Let me explain. Body Flow is one of my favorite classes at the gym. It gives me an hour to escape from myself, to breathe, to follow the voice and movements of someone else, to enjoy and mainly to relax. Relax being the key term. (Granted, we are working muscle groups. So gaining strength is an added bonus.)

There I was, breaking into a sweat within the first two warm-up songs. I immediately wanted to turn the fans way up, but I resisted, thinking surely the other 15 people in the room weren’t sweating like I was. The music was loud, with the noise in my head competing to be heard.

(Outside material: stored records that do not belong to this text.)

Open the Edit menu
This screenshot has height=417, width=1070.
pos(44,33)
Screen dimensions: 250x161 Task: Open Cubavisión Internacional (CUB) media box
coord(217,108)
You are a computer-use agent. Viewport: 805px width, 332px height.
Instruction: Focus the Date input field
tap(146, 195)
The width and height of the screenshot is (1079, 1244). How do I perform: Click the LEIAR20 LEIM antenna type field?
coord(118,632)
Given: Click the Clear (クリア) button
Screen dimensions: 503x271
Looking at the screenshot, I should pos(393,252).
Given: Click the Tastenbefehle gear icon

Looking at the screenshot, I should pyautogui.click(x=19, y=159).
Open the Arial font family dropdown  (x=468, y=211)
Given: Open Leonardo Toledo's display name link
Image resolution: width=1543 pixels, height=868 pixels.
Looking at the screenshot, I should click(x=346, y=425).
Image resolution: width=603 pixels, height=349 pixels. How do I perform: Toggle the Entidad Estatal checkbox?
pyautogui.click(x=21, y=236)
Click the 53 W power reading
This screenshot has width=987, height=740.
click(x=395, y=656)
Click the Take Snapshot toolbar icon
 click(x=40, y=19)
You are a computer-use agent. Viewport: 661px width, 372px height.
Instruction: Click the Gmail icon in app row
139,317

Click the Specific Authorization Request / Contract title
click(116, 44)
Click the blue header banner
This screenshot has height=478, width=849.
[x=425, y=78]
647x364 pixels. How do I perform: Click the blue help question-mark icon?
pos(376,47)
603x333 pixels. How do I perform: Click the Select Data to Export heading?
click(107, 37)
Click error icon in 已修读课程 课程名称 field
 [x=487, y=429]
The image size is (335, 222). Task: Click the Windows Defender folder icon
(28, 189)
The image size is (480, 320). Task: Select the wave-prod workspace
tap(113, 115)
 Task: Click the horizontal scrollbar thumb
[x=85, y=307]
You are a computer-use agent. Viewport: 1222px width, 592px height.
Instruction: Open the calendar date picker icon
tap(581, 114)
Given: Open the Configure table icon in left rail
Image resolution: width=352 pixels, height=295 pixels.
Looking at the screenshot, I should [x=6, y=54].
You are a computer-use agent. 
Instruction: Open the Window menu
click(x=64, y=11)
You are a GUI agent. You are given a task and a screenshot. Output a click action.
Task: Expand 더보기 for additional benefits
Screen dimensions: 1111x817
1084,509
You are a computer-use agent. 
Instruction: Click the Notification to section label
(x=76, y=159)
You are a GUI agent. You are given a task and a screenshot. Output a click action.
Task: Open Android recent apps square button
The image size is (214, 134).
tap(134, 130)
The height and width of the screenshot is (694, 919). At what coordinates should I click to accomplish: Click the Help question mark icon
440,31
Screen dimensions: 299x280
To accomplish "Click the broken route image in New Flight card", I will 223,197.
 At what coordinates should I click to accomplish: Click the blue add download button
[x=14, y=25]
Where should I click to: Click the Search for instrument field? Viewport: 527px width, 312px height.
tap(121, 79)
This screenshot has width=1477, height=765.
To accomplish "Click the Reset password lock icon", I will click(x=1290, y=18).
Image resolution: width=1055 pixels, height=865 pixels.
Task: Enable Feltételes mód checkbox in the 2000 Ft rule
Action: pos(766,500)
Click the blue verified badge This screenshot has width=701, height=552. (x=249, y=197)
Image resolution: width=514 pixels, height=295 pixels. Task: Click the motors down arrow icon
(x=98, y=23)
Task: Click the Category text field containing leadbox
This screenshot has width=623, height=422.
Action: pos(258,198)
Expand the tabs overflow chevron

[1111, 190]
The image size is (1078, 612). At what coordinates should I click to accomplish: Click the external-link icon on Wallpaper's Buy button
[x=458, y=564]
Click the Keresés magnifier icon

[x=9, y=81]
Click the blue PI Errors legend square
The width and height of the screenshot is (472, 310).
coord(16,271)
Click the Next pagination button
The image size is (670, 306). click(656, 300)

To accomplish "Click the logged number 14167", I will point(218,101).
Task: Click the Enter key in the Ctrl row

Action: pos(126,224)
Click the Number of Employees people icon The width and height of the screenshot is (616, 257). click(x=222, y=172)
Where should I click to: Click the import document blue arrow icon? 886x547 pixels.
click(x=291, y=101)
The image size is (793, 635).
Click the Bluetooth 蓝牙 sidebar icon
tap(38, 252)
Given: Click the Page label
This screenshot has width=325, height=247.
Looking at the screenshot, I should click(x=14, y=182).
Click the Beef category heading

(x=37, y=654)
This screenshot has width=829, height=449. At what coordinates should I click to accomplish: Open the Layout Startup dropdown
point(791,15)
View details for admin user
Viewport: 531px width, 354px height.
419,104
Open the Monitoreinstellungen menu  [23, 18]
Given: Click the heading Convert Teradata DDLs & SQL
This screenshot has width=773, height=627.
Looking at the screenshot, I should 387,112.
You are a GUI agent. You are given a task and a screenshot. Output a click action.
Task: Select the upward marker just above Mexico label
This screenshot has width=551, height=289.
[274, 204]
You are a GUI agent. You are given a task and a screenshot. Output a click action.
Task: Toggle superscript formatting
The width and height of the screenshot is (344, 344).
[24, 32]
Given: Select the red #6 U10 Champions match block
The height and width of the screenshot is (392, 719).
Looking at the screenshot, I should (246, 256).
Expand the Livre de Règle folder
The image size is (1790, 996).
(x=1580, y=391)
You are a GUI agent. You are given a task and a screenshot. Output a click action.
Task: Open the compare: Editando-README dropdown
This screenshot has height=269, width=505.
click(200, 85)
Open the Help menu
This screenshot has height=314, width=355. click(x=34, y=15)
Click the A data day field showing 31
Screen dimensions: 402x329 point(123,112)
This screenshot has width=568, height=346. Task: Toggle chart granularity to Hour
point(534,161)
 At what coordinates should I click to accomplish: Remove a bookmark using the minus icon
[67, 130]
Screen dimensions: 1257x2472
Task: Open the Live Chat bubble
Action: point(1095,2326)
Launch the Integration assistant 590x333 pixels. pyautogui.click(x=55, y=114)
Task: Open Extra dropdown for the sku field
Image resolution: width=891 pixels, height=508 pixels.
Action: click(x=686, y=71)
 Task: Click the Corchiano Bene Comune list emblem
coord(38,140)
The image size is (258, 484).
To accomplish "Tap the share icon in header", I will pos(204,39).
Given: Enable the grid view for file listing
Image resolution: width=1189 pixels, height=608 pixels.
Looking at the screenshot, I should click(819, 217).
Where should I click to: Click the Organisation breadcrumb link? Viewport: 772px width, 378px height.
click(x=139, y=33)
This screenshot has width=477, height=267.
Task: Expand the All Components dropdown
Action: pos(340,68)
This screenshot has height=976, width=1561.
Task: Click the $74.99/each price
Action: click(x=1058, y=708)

The instructor’s voice sounded like rocks being thrown against a wall, and the movements seemed stiff. My body was rigid and unwilling to give in and loosen up as we moved in unison, all arms, legs, minds and bodies supposedly freeing themselves of all distractions.

I kept going, hoping it would go away, wishing I had taken my medication before I walked into the class, knowing I was already amped up from the events of the day. I tried to tune into the instructor’s voice, knowing I needed to focus on something to lower the volume in my head. I forced my body to go through the motions despite wanting to run out, take my medicine and come back in when I was dialed back to what is my normal.

My mind reached back to what my therapist repeatedly told me: I had a choice. I could endure the anxiety or I could flee it. Believe me when I tell you, the urge to flee was so incredibly strong, like running a marathon and pushing yourself the hardest with those last few strides until you cross the finish line. However, I was stronger than it. I chose endurance.

I knew if I kept moving, if I kept my mind occupied listening to music and the instructor, throwing my body and mind into the present moment, then just maybe the anxiety would subside. Sure enough, a couple of songs later, it was just about gone.

For me, anxiety is about endurance, about not knowing what each day will bring. Being armed with that uncertainty, owning it and knowing I have a choice if it does decide to show up. This time, in that moment, I was stronger than it. For me, that’s one step closer to living with it.

How do you endure your anxiety on a daily basis?